1981: Jacob Have I Loved (A Book About Hate)

VERDICT: Trash

Laurinda’s Rating: 2.5/5

Jacob Have I Loved, the 1981 Newbery Medal Winner, is an angsty coming-of-age story set on the island of Rass. Sarah Louise (aka “Wheeze) is the primary narrator. Her hated twin sister is the golden songbird of the family, beloved by the entire town. The primary thrust of the narrative focuses on Sarah Louise’s feelings of inadequacy and her resentment towards others. Only at the very end does she find a path for herself, leaving the island behind.

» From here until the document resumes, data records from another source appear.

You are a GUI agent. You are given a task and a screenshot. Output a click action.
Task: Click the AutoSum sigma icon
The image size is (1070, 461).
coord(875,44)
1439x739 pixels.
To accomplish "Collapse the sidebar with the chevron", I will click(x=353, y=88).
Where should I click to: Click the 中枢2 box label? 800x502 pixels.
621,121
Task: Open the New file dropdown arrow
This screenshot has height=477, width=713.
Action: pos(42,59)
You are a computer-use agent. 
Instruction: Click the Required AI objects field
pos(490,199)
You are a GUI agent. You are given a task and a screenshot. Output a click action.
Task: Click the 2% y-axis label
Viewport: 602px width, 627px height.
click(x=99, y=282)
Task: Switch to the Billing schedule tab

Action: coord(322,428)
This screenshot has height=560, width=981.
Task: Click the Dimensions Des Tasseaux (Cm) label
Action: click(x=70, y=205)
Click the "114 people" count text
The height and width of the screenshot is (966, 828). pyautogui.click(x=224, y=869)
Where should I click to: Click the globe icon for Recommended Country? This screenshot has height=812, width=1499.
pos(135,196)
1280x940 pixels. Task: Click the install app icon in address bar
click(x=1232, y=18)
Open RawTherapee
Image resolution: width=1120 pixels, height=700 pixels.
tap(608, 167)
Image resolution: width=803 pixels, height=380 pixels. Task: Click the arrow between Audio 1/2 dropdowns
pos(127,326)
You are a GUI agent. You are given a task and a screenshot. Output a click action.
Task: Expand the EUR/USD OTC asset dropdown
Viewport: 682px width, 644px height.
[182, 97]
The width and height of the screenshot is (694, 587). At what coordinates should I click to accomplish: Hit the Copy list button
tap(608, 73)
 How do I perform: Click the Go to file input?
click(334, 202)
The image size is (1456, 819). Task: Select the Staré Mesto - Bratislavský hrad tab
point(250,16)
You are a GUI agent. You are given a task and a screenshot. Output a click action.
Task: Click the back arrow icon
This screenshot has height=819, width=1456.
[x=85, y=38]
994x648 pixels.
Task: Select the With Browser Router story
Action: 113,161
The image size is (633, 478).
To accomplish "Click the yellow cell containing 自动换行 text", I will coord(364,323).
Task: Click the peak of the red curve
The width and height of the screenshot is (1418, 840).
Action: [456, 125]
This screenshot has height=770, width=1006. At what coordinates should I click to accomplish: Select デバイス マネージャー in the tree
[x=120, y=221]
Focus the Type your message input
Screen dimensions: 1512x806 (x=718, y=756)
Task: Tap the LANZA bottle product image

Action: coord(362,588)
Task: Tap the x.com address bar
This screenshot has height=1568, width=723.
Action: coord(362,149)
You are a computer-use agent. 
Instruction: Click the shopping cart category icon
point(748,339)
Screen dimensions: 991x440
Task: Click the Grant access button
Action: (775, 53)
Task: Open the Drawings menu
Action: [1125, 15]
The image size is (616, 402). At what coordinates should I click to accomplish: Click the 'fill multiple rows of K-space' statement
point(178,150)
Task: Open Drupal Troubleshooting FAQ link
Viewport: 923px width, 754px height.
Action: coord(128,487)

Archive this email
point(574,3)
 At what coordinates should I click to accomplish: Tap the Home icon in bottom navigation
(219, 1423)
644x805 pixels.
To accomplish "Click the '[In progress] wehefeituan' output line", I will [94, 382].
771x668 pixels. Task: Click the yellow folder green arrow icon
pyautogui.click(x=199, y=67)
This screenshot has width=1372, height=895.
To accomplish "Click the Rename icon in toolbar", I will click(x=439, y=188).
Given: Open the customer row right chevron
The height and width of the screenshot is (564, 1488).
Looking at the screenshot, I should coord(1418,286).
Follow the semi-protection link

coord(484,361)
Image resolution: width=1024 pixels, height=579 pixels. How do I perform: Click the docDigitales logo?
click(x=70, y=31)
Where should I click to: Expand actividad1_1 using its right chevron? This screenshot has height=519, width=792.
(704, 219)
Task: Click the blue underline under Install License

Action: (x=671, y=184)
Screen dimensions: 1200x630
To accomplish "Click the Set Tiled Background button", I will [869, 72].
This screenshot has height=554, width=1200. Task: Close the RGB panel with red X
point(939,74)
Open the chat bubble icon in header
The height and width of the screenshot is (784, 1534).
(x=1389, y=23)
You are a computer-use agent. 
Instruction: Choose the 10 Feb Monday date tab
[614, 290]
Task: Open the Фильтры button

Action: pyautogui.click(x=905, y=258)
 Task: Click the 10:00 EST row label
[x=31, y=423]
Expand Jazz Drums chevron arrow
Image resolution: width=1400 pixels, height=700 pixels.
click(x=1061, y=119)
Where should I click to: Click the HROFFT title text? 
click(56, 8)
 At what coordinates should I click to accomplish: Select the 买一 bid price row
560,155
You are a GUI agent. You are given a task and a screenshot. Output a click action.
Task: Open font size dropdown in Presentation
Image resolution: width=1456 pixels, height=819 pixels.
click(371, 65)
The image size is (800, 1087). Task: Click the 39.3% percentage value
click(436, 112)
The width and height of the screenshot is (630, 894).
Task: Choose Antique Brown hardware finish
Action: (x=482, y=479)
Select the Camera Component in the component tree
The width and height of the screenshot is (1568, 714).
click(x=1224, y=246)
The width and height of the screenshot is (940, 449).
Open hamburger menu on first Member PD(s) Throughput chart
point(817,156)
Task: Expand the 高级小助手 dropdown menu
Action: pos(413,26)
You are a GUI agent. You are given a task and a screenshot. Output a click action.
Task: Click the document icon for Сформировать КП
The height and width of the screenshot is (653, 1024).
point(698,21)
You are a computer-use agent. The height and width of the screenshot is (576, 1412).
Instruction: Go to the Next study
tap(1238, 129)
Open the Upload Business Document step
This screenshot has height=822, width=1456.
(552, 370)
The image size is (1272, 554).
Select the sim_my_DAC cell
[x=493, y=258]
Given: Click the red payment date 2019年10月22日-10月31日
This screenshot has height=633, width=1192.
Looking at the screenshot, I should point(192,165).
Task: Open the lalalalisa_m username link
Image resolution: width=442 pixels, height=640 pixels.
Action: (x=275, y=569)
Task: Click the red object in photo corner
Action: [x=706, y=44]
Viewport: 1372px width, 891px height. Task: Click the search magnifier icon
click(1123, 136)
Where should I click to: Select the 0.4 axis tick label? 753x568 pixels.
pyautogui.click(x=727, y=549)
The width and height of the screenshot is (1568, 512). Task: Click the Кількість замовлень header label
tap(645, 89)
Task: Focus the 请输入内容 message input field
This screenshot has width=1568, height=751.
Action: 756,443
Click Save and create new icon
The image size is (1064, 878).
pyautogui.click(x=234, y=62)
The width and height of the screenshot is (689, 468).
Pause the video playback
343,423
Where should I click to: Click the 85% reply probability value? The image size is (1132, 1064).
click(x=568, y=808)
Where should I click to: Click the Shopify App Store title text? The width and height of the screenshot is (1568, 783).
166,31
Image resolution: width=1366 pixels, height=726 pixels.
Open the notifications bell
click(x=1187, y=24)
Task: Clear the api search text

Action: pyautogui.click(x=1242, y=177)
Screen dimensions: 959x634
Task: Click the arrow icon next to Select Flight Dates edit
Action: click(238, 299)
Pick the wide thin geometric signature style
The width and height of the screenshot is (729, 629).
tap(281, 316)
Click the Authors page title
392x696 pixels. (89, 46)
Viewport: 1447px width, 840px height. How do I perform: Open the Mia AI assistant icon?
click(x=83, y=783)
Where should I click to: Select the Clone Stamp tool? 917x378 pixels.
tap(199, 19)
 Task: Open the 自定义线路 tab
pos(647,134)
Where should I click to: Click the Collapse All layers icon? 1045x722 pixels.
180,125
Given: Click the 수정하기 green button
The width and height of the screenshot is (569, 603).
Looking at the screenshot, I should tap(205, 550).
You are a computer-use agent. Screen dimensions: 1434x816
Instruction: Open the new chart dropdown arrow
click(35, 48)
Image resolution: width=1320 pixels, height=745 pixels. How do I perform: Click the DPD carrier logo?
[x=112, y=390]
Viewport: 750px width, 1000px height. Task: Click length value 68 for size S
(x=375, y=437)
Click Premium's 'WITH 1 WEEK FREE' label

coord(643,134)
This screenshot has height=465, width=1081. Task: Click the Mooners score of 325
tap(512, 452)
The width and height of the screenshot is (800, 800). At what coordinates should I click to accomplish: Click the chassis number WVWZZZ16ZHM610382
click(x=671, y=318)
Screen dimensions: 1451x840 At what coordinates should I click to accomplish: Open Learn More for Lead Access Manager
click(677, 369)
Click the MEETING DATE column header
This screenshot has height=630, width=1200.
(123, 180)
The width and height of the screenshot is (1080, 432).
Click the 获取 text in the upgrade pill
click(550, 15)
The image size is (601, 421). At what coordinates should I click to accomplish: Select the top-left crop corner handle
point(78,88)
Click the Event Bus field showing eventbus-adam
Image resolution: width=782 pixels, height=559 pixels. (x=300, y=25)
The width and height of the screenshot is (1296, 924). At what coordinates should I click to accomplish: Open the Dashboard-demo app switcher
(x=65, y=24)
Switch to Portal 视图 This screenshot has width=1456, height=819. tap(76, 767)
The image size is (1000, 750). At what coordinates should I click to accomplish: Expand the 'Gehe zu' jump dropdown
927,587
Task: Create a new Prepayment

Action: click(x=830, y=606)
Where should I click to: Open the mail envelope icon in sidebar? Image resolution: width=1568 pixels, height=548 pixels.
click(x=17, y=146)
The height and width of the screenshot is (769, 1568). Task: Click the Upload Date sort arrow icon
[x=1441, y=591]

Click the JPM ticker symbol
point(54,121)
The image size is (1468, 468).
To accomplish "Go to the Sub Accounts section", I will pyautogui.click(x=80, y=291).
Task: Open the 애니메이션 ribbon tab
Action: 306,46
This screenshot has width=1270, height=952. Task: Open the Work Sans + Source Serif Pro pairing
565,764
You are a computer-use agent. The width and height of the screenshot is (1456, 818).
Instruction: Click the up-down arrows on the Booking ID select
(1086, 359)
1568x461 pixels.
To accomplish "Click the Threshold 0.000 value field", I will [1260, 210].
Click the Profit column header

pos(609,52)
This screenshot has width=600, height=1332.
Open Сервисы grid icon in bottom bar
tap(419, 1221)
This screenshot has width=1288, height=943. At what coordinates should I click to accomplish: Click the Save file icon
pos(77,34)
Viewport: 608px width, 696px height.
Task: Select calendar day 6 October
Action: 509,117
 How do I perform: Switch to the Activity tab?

The Good: Paterson, the author, does an excellent job depicting island life. It’s not an area or culture I’m familiar with, but Paterson’s vivid descriptions of daily life made it easy to visualise. The scenery and daily life are very integrated into the narrative; Sarah Louise helps earn income by crabbing and eventually goes out on her father’s oyster boat. Secondary characters are well drawn, and with interesting subplots of their own. The Captain and Trudy’s late-in-life romance is particularly touching. Additionally, the overall language use is beautiful. This book generated a lot of quotes for our Tumblr. Paterson genuinely has a gift for finding the perfect language for any situation.

The Bad: The main character is a jealous pill. In between blowing up at people, she internalizes all her resentment towards her sister and those around her, leading to great bitterness. The narrative is very focused on how Sarah Louise thinks she’s going crazy, how she’ll be condemned to Hell for hating her sister, and on the negative emotions she feels. Also, the depiction of her pseudo-crush on the Captain is just straight-up awkward. As with The Bridge to Terabithia, the plot is secondary to characterization, so when you hate the main character, the entire reading experience falls apart.

Overall, while this book has interesting elements and provides a rich description of life on a small island during World War II, the bitter main narrator and the limited plot prevents this book from truly shining. It does deal well with challenging topics like sibling rivalry, changing relationships with others, dementia/Alzheimers, and trying to find your place in the world. However, I’ll echo Sally’s recommendation of The Bridge to Terabithia as a much more entertaining alternative to this angst-filled period piece.